La mesure corrective demandée n'est pas du ressort du Conseil national mixte ou ne s'inscrit pas dans le cadre de la Directive. La fonctionnaire a présenté un grief en vertu du processus du CNM. Elle a fait valoir que le ministère avait contrevenu à la directive du CNM et demandé que les crédits de congé utilisés lui soient restitués. Il s'agit d'un droit prévu par la convention collective qui n'est pas du ressort du CNM.
En conclusion, le représentant du ministère indique que même s'il est possible de démontrer que la fonctionnaire s'estimant lésée a été traitée selon l'esprit de la directive, le Comité n'est pas habilité à accorder la mesure corrective demandée; le grief devrait donc être rejeté.
Le Comité exécutif examine le rapport du Comité de la santé et de la sécurité au travail et accepte la conclusion selon laquelle la direction, malgré ses bonnes intentions et les mesures mises en place, ne s'est pas conformée à l'esprit de la Directive sur l'utilisation et l'occupation des bâtiments au chapitre des conditions ambiantes prescrites du lieu de travail en ne prenant pas de mesures efficaces pour fournir un lieu sûr à la fonctionnaire s'estimant lésée.

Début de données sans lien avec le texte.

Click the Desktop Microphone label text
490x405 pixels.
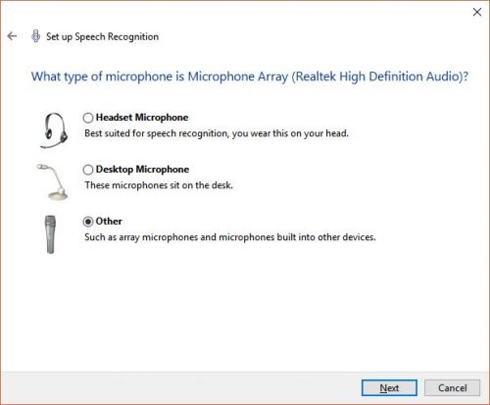142,170
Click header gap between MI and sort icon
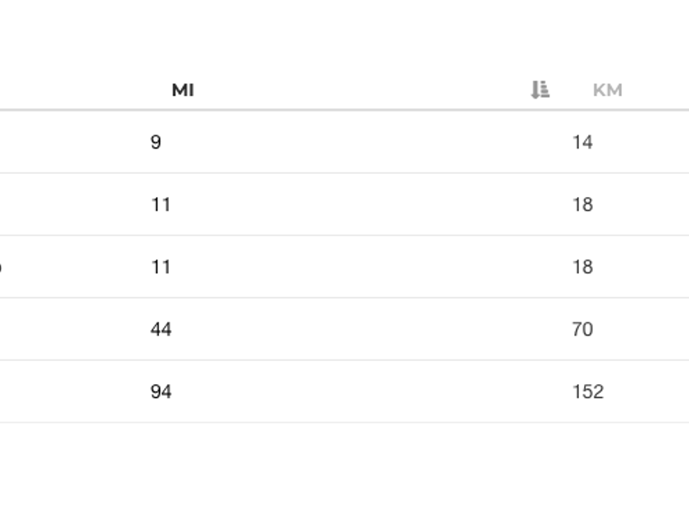The width and height of the screenshot is (689, 517). point(361,90)
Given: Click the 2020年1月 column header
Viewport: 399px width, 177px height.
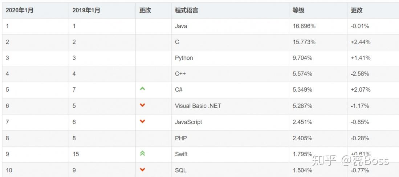Looking at the screenshot, I should [x=20, y=10].

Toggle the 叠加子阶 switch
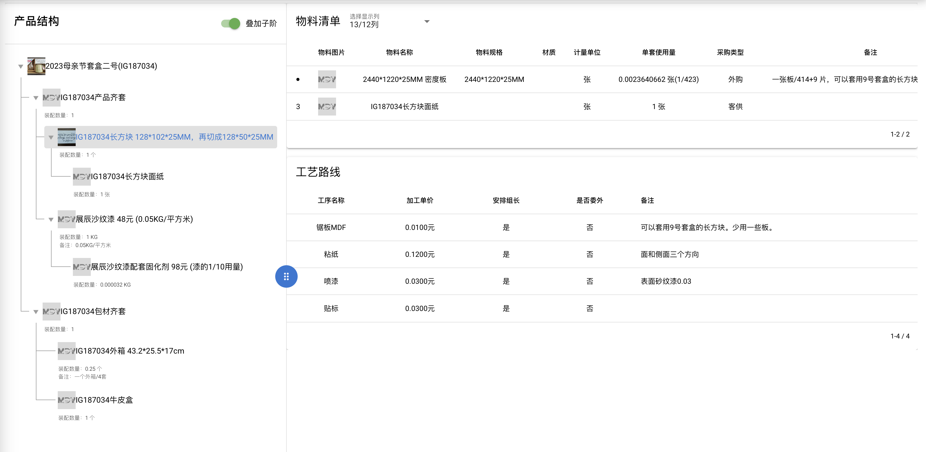(230, 23)
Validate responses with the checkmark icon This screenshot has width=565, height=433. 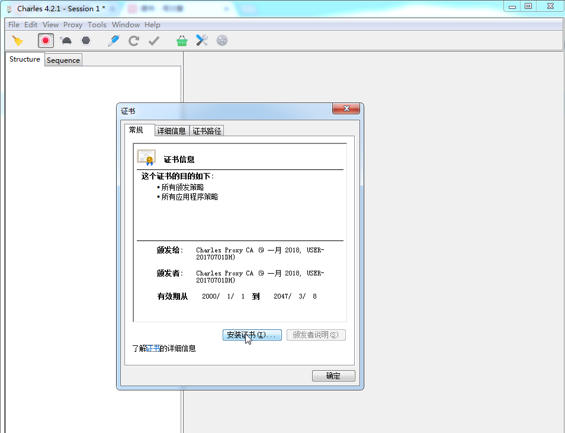[x=155, y=40]
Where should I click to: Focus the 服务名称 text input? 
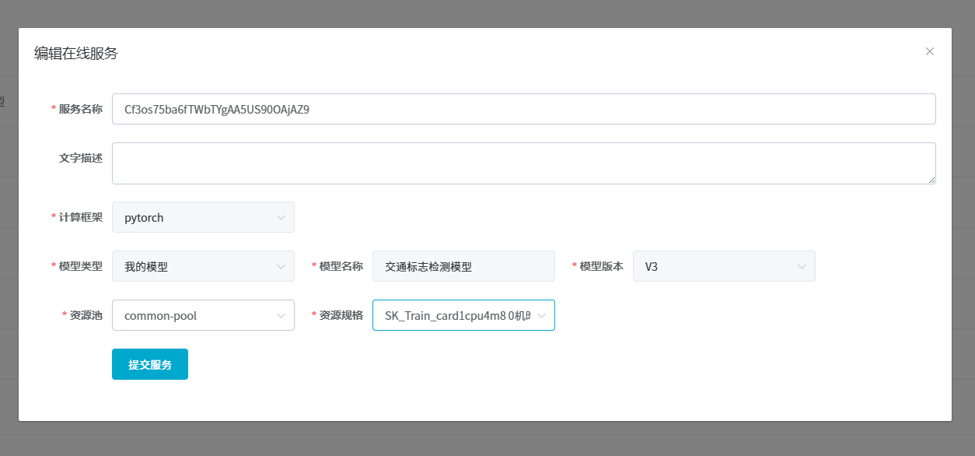pos(522,109)
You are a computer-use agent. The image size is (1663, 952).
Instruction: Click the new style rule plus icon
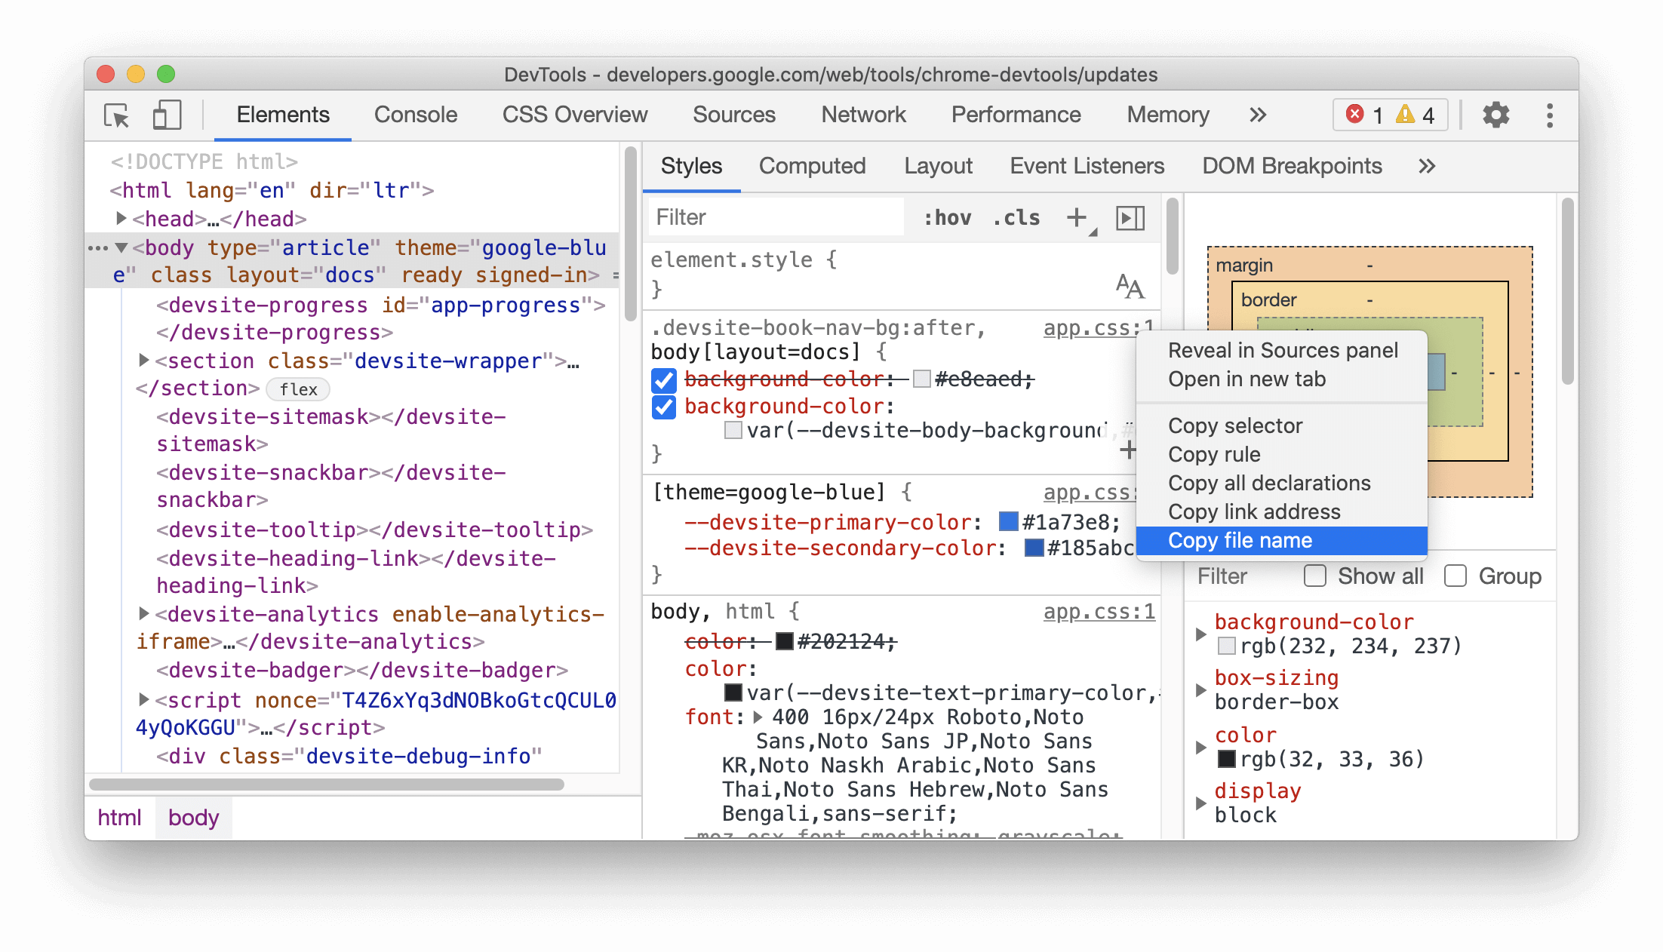[x=1074, y=218]
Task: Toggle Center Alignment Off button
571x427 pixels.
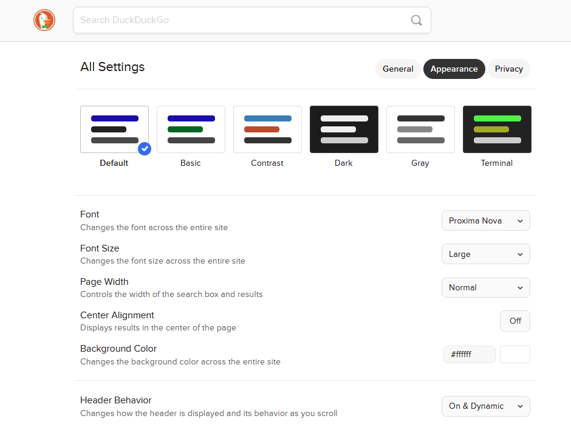Action: pos(515,321)
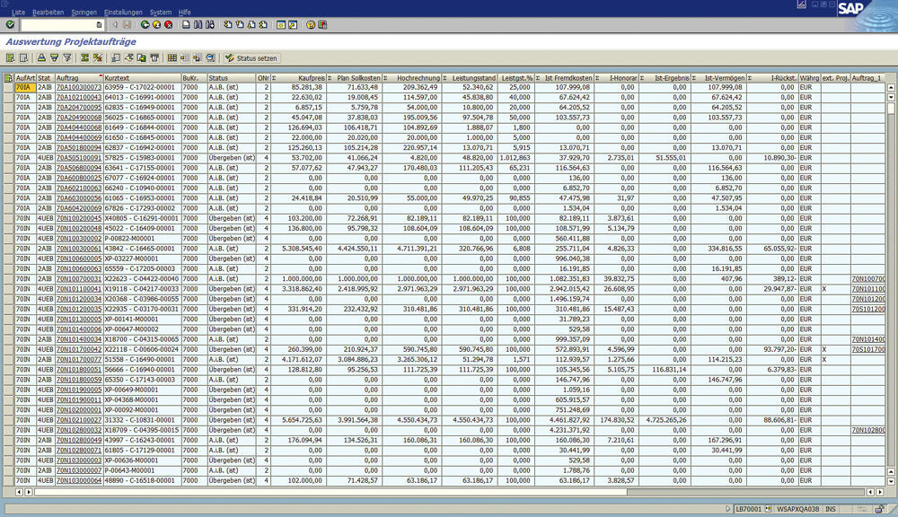Open the Einstellungen menu
Image resolution: width=898 pixels, height=517 pixels.
(x=123, y=12)
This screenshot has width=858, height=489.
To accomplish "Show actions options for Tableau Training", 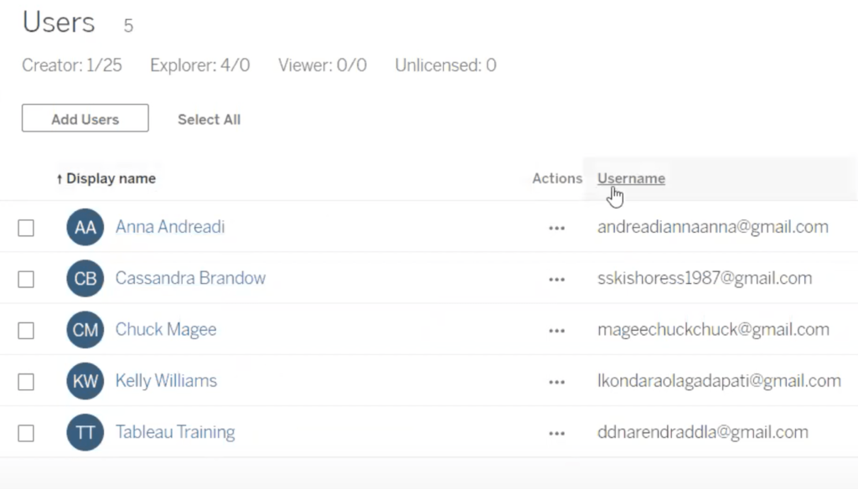I will click(x=556, y=434).
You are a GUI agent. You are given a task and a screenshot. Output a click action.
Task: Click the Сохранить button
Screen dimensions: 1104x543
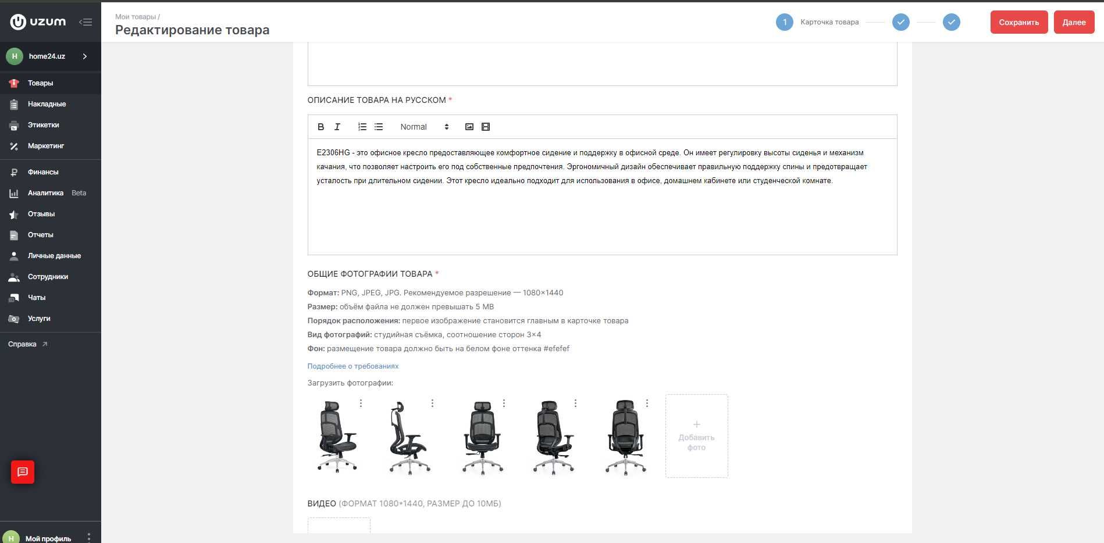1019,22
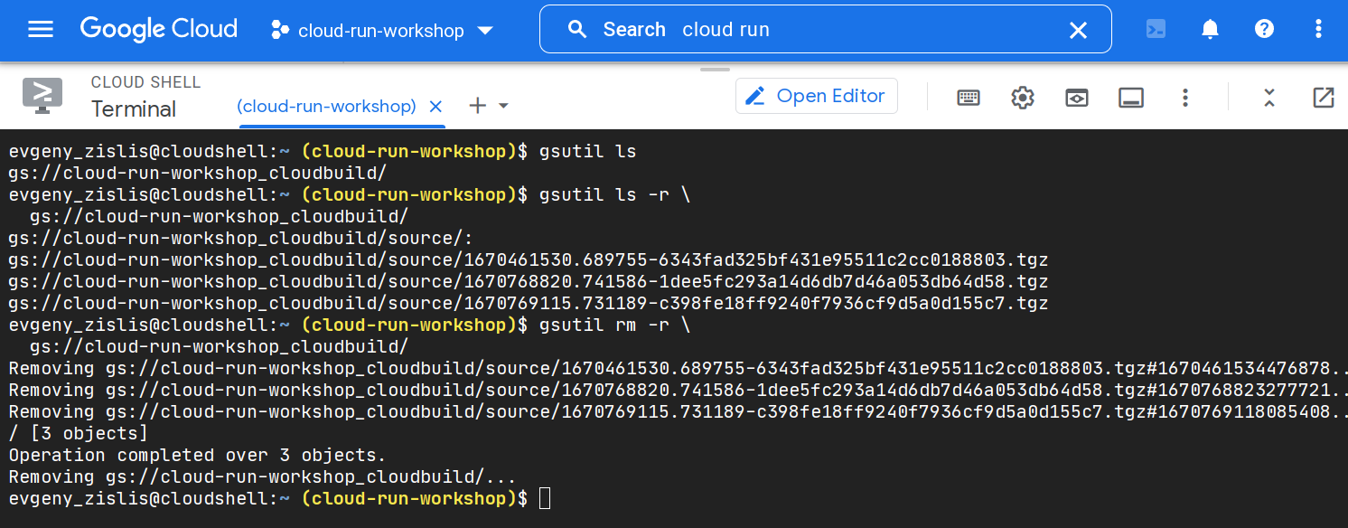1348x528 pixels.
Task: Open the main navigation hamburger menu
Action: click(41, 30)
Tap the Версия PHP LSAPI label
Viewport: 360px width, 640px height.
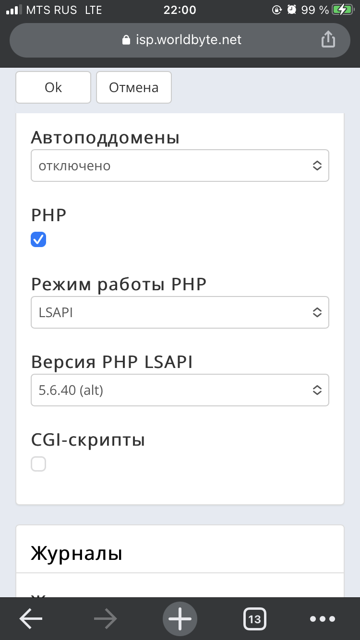coord(112,362)
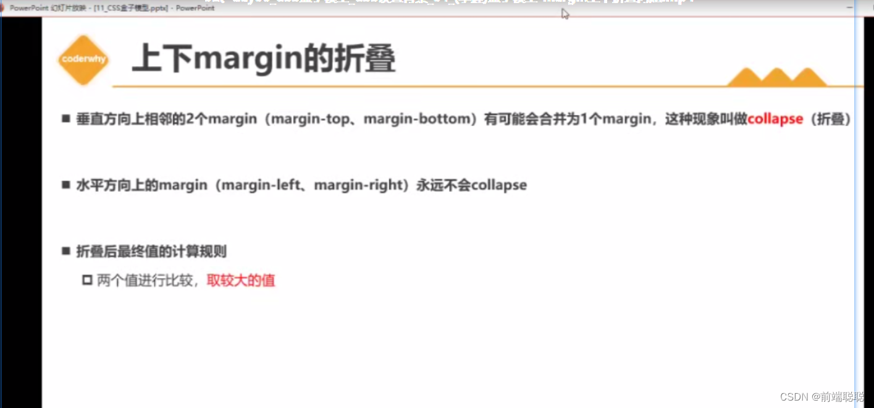Select the red text collapse
874x408 pixels.
pos(775,119)
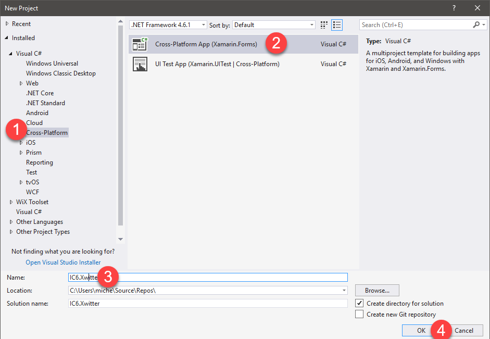Collapse the Installed section
490x339 pixels.
coord(7,38)
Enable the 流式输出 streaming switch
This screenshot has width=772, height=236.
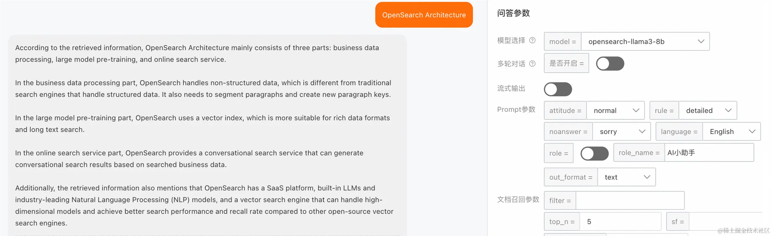[x=558, y=89]
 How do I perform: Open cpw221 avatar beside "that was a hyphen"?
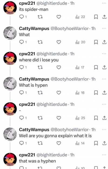[x=10, y=159]
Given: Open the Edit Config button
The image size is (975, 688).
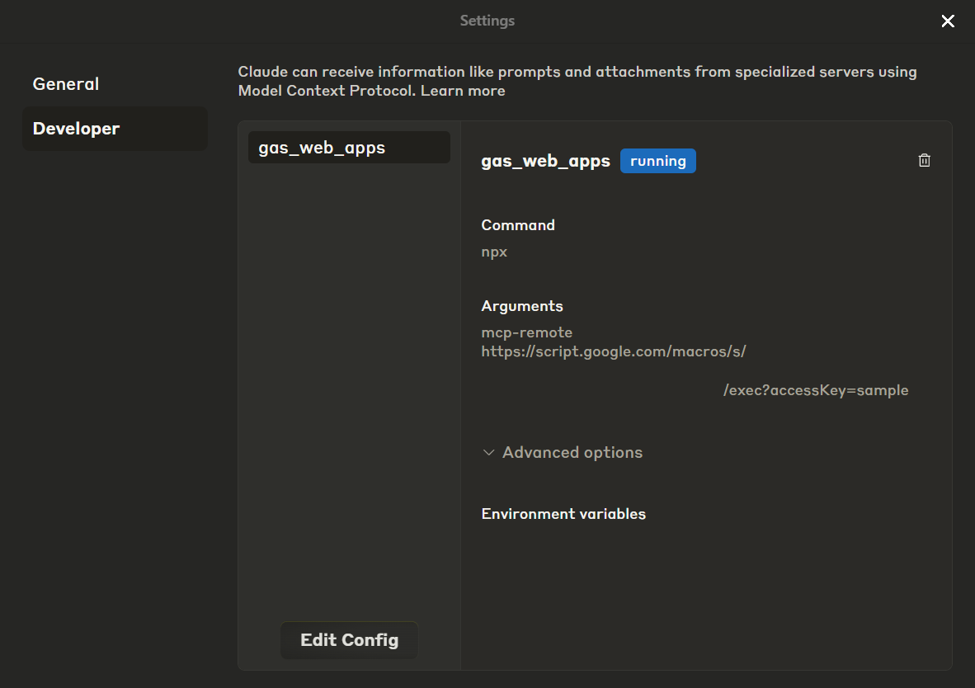Looking at the screenshot, I should [349, 639].
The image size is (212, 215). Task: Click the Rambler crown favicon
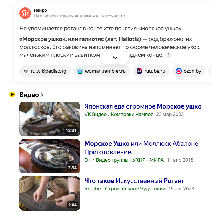click(x=80, y=71)
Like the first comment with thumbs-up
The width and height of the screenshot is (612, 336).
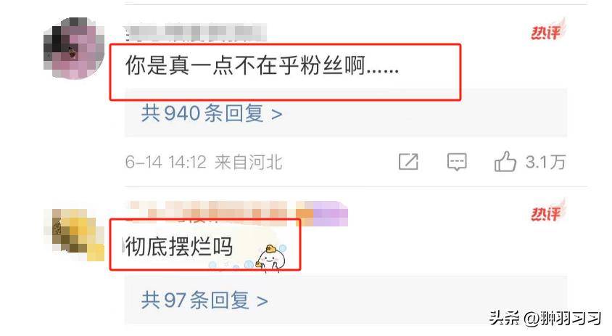coord(505,161)
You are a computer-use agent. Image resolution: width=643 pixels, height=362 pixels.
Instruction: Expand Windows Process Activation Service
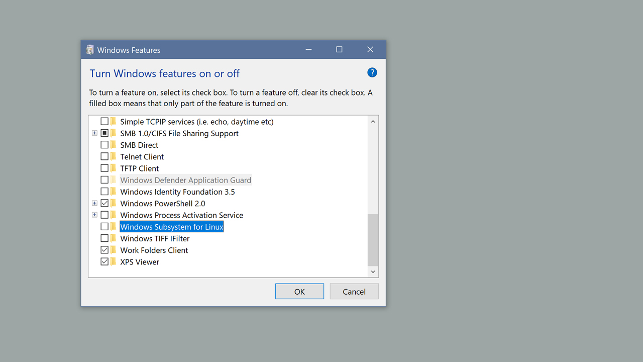pyautogui.click(x=94, y=215)
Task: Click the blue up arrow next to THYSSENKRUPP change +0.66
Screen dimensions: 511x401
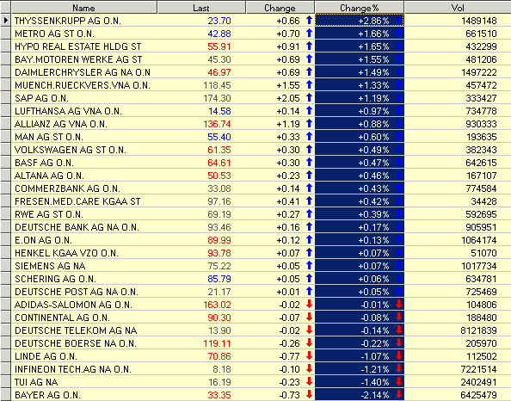Action: pyautogui.click(x=309, y=20)
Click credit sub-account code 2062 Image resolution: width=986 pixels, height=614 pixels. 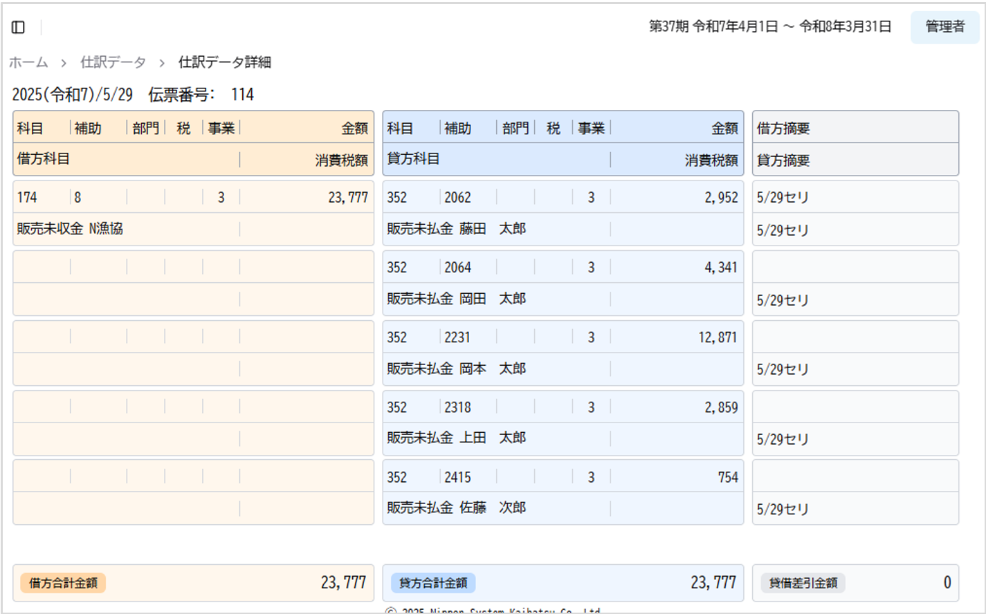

Le Comité exécutif accepte que le grief soit accueilli en partie, mais conclut que les questions relatives à l'utilisation des crédits de congé annuel ou de maladie en vertu de la convention collective n'étaient pas du ressort du CNM. Le Comité exécutif fait également observer que, dans ce type de situations, il était courant de fermer l'édifice. Si cette mesure avait été prise par la direction, la fonctionnaire n'aurait été appelée à fournir un formulaire de demande de congé pour la période en question.